Publisher: Oxford University Press
ISBN: 0199233772
Category : Business & Economics
Languages : en
Pages : 480
Book Description
The reform of social security pensions and healthcare is a key issue for the modern world, and in many ways Latin America has acted as a social laboratory for the reform of these systems. This is the first book to comprehensively study these influential reforms in Latin America's pension and health care systems.
Latin American Social Policy Developments in the Twenty-First Century
Author: Natália Sátyro
Publisher: Springer Nature
ISBN: 3030612708
Category : Political Science
Languages : en
Pages : 361
Book Description
This book explores the scope of reforms and changes in the social protection systems in Latin America that have started at the beginning of the 21st century. It describes how and to what extent changes in social protection systems and social policies have occurred in the region in recent decades. Taking a comparative approach, the volume identifies the triggers for the transformations and how such pressures are received by the welfare regime, or a specific policy sector, to finally yield a given type of reform. The analysis is characterized by the presence of certain factors that explain the development of social protection systems in Latin America, such as economic growth, the consolidation of democratic political regimes, and the region’s Left Turns. The book also examines to what extent common challenges and processes induced by international institutions have led to convergence among countries or welfare regimes, or whether each maintains its own identity.

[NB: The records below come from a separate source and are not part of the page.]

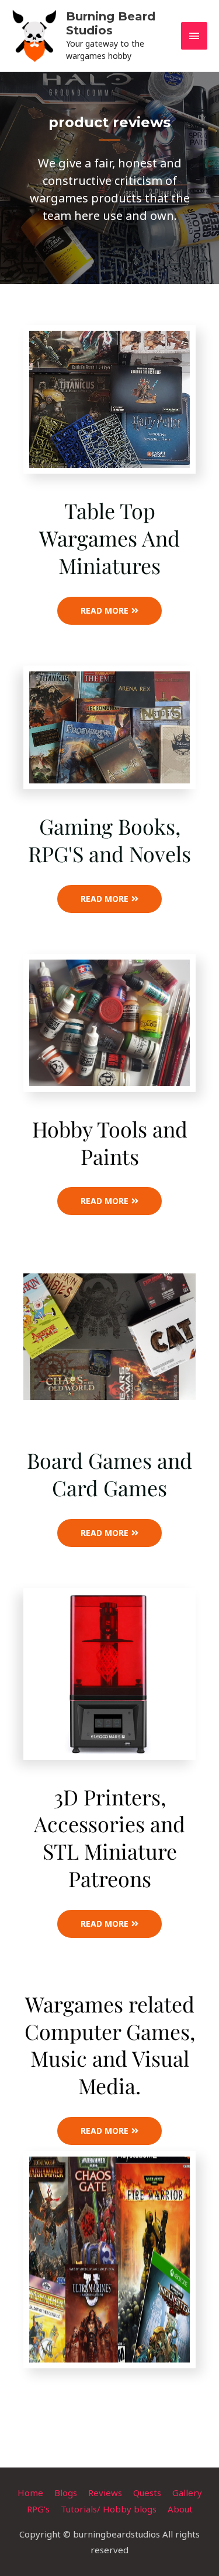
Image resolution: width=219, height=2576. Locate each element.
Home (30, 2492)
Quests (147, 2492)
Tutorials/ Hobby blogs (109, 2509)
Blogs (65, 2492)
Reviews (105, 2492)
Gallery (187, 2492)
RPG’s (38, 2509)
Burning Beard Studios (110, 23)
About (180, 2509)
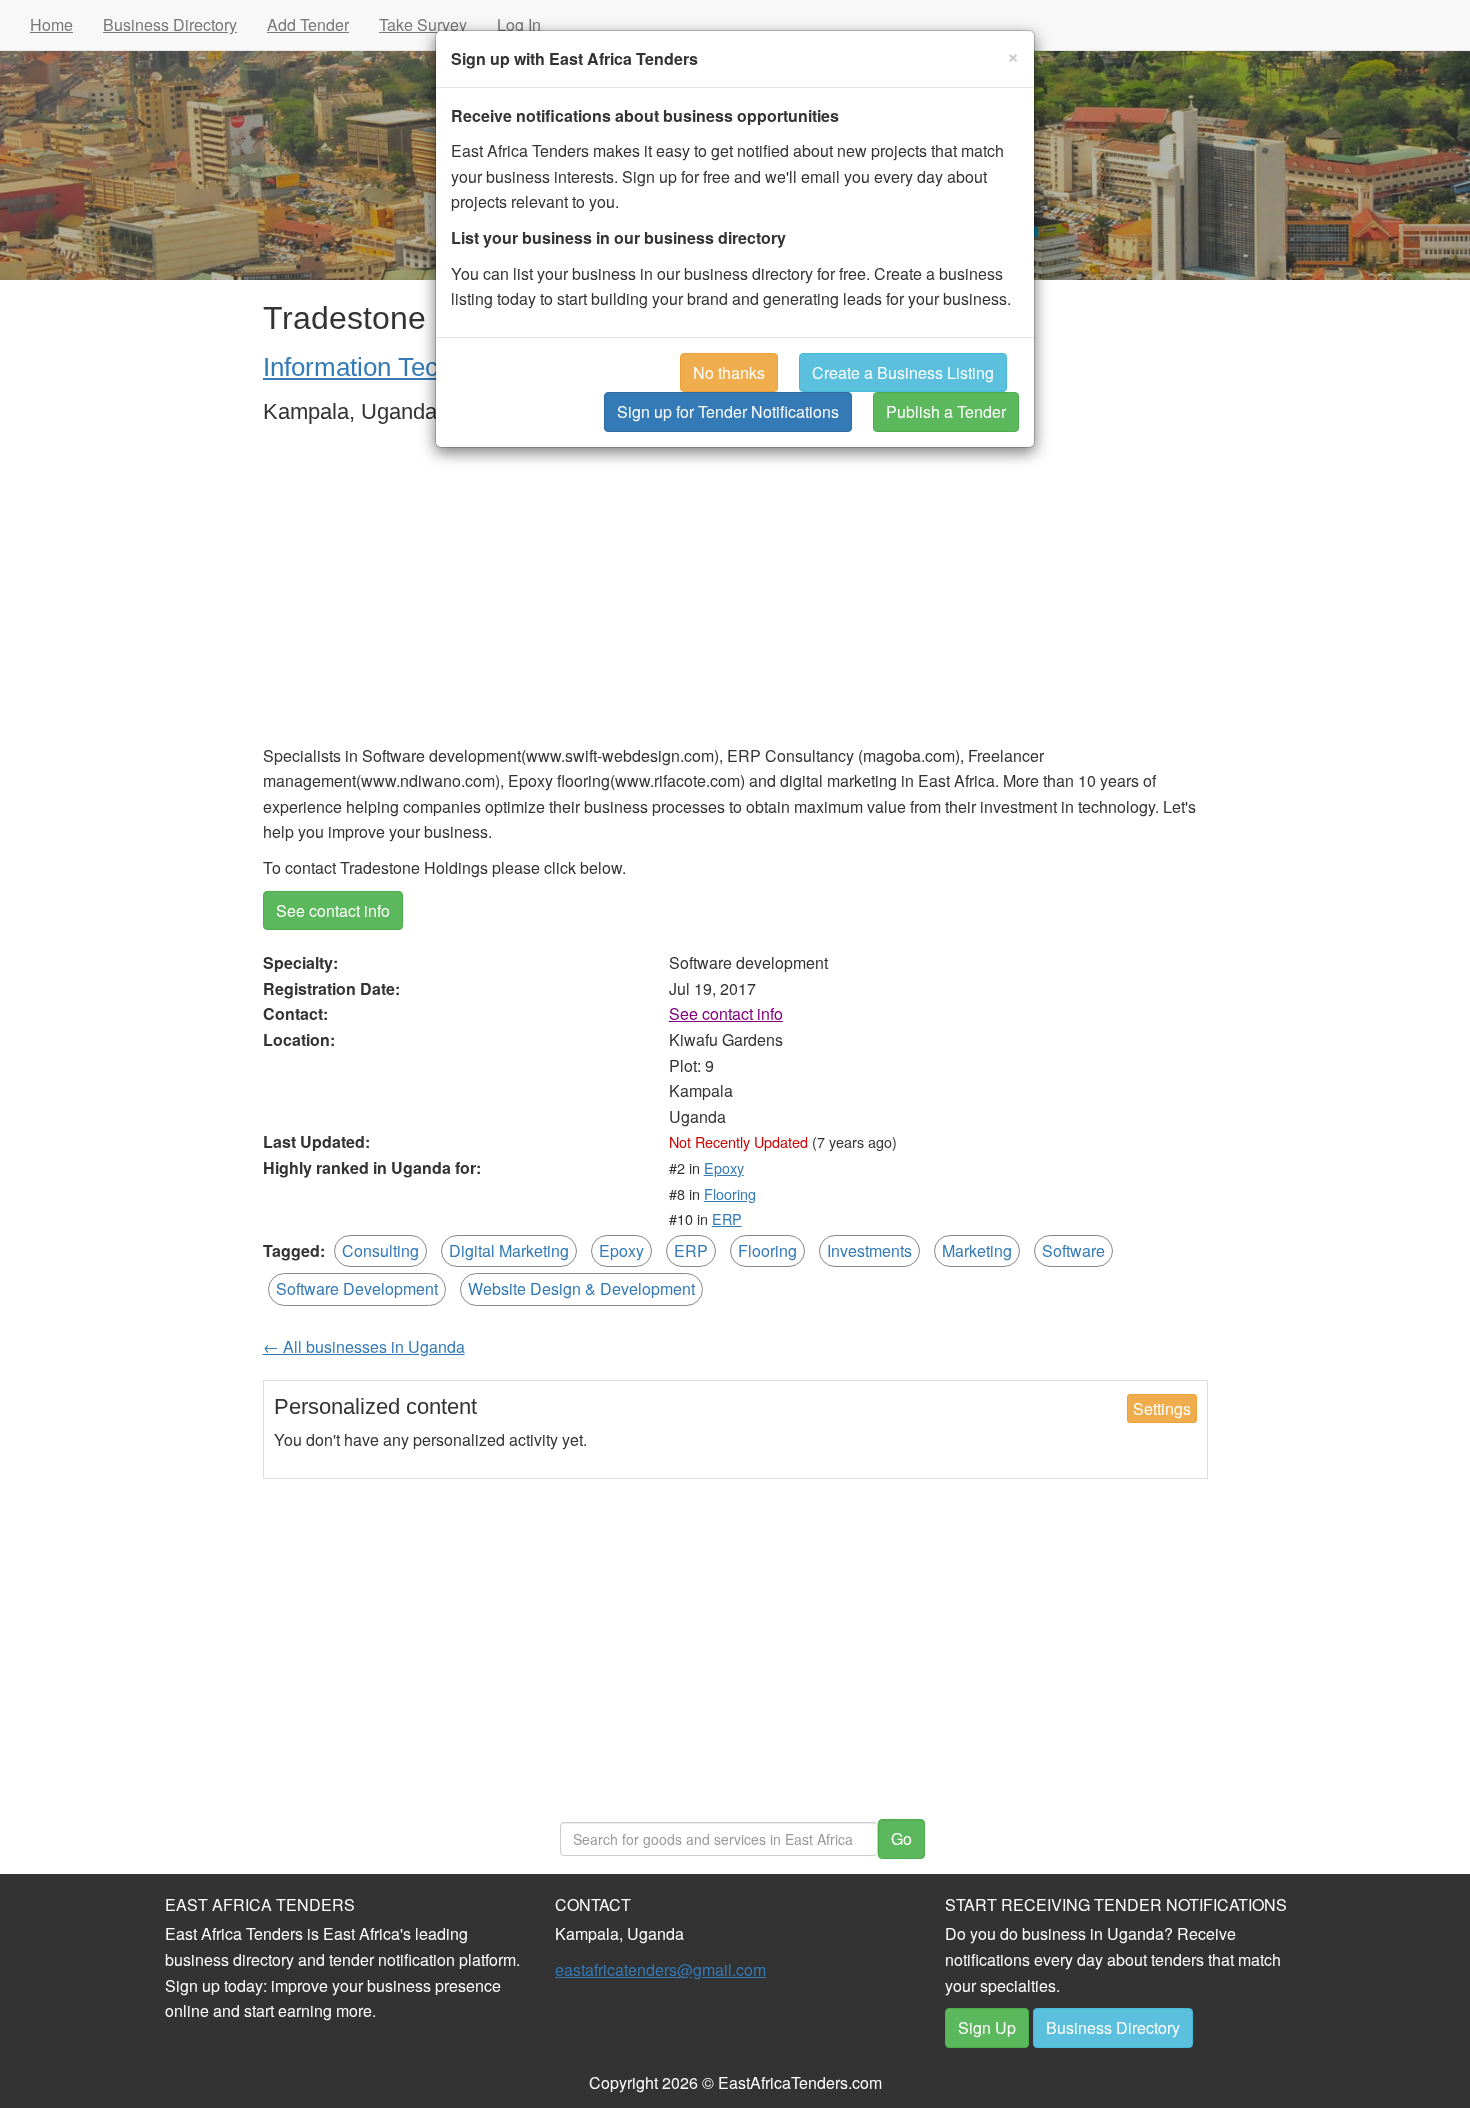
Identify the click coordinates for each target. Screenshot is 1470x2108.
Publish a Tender (946, 411)
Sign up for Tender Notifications (728, 411)
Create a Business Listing (903, 372)
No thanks (729, 372)
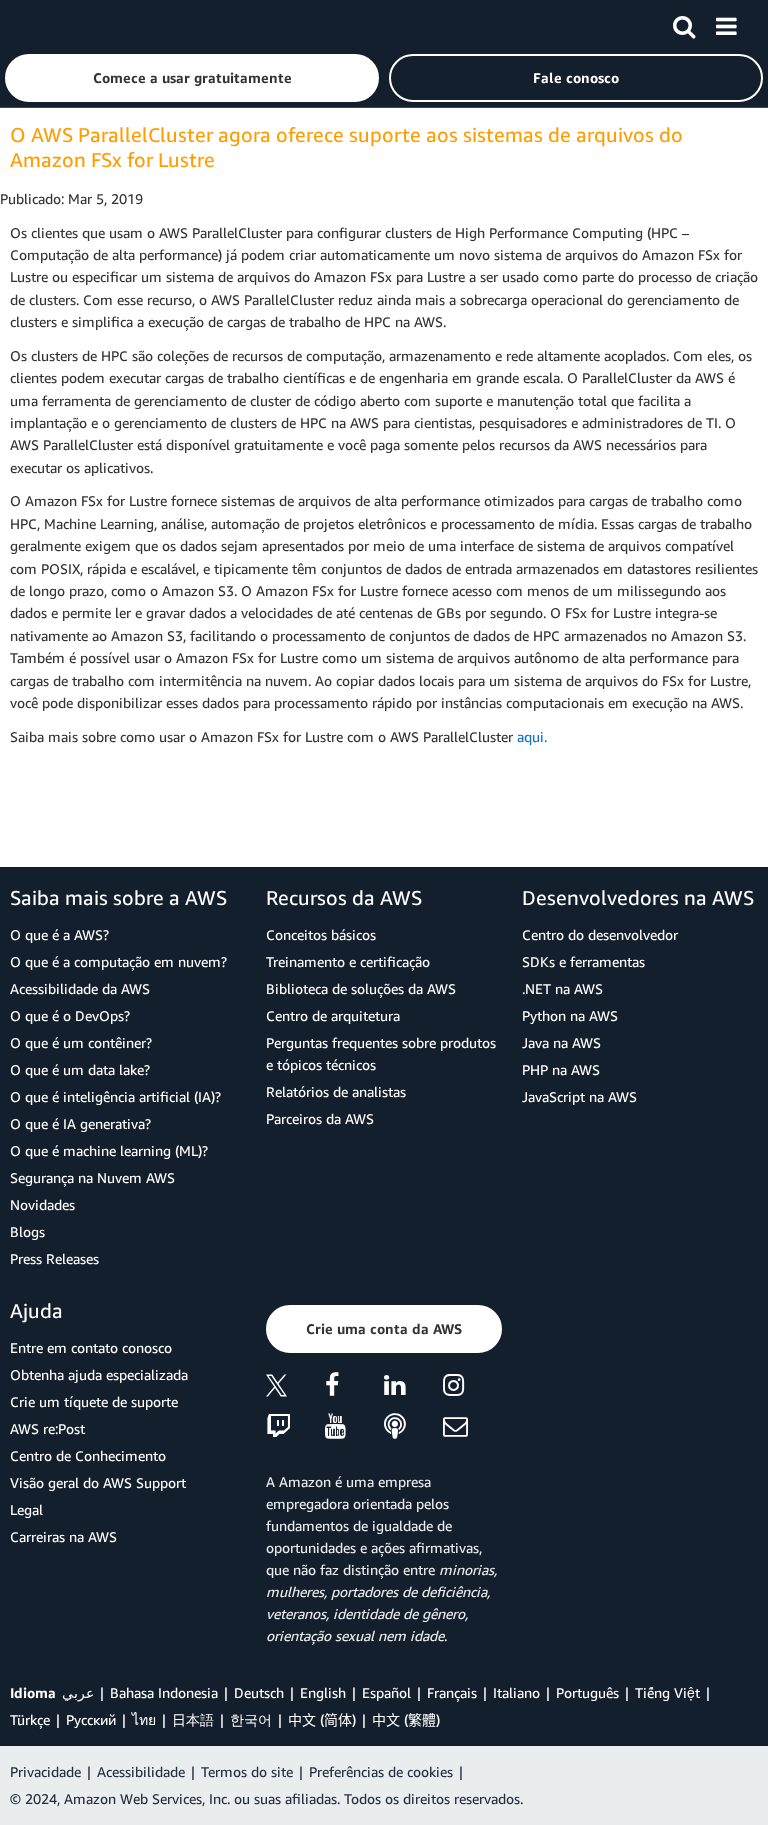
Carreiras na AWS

Publisher: Springer Nature
ISBN: 3030612708
Category : Political Science
Languages : en
Pages : 361
Book Description
This book explores the scope of reforms and changes in the social protection systems in Latin America that have started at the beginning of the 21st century. It describes how and to what extent changes in social protection systems and social policies have occurred in the region in recent decades. Taking a comparative approach, the volume identifies the triggers for the transformations and how such pressures are received by the welfare regime, or a specific policy sector, to finally yield a given type of reform. The analysis is characterized by the presence of certain factors that explain the development of social protection systems in Latin America, such as economic growth, the consolidation of democratic political regimes, and the region’s Left Turns. The book also examines to what extent common challenges and processes induced by international institutions have led to convergence among countries or welfare regimes, or whether each maintains its own identity.